News Coverage

Stay up to date on the latest news about geographic naming in Oregon and throughout the nation.

Yellowstone peak renamed after park cuts ties with explorer Doane
The State
JUNE 09, 2022
By Daniella Segura. Yellowstone’s Mount Doane will be renamed First Peoples Mountain, the national park announced Thursday, June 9. The name change came after a unanimous vote, 15-0, from the U.S. Board on Geographic Names, according to a statement from Yellowstone National Park. The peak was previously named after Gustavus Doane, an explorer who led an attack in 1870 that resulted in the Marias Massacre, killing at least 173 American Indians, the statement said. When considering the name change, Yellowstone reached out to the 27 associated tribes, the release said, and “received no opposition to the change nor concerns.” The renaming of the peak came based on recommendations from the Rocky Mountain Tribal Council, Wyoming Board of Geographic Names and National Park Service, the release said.

Words are monuments: Patterns in US national park place names perpetuate settler colonial mythologies including white supremacy
People and Nature, British Ecological Society
June, 2022
Ecologists, outdoor professionals and the public work and play in lands with complex histories. Part of decolonizing our professional and recreational practices is to expose settler colonial biases and recognize the histories of colonized lands and the peoples who have stewarded these lands for millennia prior to colonization. To provide a quantitative example of settler colonial biases in a familiar context, we examined the origins of over 2,200 place names in 16 national parks in the United States. All national parks examined have place names that tacitly endorse racist or, more specifically, anti-Indigenous ideologies, thus perpetuating settler colonialism and white supremacy at the system scale for future generations. This examination of place names, name origins and their consequences is an opportunity to make everyday complicity in systemic oppression more visible and to more actively advance decolonizing practices for land and language.

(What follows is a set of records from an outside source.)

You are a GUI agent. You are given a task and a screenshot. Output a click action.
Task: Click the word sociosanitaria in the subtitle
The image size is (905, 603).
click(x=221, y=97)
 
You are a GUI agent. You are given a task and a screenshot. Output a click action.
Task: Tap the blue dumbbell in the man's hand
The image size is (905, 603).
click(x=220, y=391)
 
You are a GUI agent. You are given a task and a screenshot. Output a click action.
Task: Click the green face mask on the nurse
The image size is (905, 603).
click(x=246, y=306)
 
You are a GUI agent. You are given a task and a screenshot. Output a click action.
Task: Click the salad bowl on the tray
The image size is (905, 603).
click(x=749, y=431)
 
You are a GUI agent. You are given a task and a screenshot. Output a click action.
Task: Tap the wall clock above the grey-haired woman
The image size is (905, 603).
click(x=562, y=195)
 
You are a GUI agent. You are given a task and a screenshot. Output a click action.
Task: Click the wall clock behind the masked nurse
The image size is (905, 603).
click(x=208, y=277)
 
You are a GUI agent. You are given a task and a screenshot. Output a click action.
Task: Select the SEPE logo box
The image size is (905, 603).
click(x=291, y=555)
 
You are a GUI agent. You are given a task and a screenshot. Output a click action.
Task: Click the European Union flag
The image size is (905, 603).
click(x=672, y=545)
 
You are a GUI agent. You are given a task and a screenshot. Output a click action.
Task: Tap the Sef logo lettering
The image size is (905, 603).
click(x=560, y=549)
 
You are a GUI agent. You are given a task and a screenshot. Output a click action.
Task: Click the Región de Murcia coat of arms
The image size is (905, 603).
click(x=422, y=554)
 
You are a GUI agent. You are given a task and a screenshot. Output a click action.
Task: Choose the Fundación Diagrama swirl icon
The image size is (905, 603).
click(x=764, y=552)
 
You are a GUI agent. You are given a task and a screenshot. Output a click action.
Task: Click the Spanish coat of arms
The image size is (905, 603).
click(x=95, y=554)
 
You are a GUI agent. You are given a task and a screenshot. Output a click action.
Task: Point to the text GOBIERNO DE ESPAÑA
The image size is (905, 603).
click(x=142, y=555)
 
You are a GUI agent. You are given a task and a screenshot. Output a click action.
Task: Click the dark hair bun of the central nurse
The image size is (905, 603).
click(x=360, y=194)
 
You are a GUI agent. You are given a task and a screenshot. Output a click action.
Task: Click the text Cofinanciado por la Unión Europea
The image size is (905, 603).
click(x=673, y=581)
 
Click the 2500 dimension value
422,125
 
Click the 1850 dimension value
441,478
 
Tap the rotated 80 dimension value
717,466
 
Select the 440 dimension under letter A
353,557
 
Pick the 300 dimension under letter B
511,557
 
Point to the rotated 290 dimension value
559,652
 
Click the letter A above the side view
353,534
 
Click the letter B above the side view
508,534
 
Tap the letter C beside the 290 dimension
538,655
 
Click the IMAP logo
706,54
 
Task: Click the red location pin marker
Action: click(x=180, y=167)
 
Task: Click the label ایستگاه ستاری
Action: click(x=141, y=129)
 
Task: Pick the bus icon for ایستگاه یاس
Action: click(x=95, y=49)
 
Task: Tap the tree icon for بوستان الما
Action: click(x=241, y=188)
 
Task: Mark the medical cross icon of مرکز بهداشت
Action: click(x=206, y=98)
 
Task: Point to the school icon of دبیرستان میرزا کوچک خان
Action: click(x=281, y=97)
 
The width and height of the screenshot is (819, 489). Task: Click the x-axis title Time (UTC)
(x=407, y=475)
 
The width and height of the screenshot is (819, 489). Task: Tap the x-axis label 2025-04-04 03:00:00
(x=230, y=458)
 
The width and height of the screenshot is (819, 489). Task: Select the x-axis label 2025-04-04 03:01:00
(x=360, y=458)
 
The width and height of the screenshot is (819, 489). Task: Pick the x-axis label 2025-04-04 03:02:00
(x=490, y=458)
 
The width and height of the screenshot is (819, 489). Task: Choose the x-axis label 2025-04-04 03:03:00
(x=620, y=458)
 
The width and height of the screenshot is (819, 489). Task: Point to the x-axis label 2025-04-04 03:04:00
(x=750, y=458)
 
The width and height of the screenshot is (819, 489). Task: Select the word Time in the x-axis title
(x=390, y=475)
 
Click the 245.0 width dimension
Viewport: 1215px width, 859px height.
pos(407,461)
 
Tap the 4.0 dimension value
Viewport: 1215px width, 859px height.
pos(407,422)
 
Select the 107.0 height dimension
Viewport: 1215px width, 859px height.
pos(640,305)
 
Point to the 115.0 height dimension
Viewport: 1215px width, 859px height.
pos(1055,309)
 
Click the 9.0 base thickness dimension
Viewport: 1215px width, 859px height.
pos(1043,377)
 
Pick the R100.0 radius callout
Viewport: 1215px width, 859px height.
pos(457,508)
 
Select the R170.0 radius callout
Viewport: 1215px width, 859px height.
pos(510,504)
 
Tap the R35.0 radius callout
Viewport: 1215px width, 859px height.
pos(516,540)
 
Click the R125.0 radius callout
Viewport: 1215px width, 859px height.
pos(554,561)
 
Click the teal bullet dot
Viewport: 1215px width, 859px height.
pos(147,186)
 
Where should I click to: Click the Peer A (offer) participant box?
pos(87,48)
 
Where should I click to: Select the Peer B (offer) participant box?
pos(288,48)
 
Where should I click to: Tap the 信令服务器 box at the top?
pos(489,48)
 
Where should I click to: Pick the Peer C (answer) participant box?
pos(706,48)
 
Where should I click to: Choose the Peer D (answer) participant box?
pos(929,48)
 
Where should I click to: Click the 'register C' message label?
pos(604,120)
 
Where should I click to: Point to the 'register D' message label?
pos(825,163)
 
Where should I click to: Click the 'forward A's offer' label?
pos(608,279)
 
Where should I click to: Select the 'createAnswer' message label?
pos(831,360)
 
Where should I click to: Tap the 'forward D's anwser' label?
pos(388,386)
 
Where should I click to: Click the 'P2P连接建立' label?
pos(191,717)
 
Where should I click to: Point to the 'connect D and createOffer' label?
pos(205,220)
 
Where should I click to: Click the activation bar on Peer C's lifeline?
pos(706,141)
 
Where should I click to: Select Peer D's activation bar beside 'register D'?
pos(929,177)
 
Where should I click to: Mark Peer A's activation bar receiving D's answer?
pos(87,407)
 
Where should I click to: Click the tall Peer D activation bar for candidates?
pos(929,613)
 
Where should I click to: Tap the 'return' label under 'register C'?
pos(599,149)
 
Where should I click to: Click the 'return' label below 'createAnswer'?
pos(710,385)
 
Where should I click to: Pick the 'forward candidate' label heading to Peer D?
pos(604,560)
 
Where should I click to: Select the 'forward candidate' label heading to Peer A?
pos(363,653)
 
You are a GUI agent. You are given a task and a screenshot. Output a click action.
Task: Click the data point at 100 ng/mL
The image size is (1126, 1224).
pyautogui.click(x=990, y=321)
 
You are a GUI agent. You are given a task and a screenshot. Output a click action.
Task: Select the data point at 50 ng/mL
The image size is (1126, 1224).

U.S. Will Rename 660 Mountains, Rivers and More to Remove Racist Word
Smithsonian Magazine
March 28, 2022
By Nora McGreevy. The United States Department of the Interior (DOI) proposed a list of new names for more than 660 geographic features across the country last month, the agency announced in a statement. Led by the U.S. Secretary of the Interior Deb Haaland, the first Native American to serve as cabinet secretary, the February 2022 release of the list marks the next step in a sweeping plan to remove the racist and misogynist slur “squaw” from the national geographic landscape. Hundreds of U.S. geographic sites, including mountains, rivers, lakes, remote islands and more, currently are named using the word, report Neil Vigdor and Christine Hauser for the New York Times. “Words matter, particularly in our work to make our nation’s public lands and waters accessible and welcoming to people of all backgrounds,” said Haaland, per the statement. “Consideration of these replacements is a big step forward in our efforts to remove derogatory terms whose expiration dates are long overdue,” added the secretary, who is a member of the Pueblo of the Laguna and a 35th-generation New Mexican.

What's in a name? How Idiot Creek in the Tillamook Forest was named
KGW-TV
March 9, 2022
By Devon Haskins. Stretching four-miles long, a fast-moving, but shallow creek runs through the Tillamook State Forest near Highway 6. You wouldn't be considered a fool if you didn't know that Idiot Creek exists. The name of the creek has a history behind it and it comes from a nearby logging camp named Ryan's Camp, but even that camp went by a different name. To trace the history behind the name, it starts almost 90 years ago during one of Oregon's largest wildfires called the Tillamook Burn.

Commissioners endorse restoring ‘Goat Island’ name
Siuslaw News
March 5, 2022
By Dean Rea of the Highway 58 Herald/For the Siuslaw News. The Lane County Board of Commissioners forwarded the recommended name change for the Siltcoos Lake island on Tuesday to the U.S. Board on Geographic Names for a final decision. The property owners, Henry and Sherry Wells, submitted the proposal along with a petition to restore the island’s name signed by 73 people. The island was named Jernigan when it was acquired by a family with that name. Local sources report that a family once grazed goats on the island located east of Dunes City. The 3,000-acre lake is the largest on the Oregon Coast and is promoted as “one of the prime large-mouth bass lakes in the Pacific Northwest.”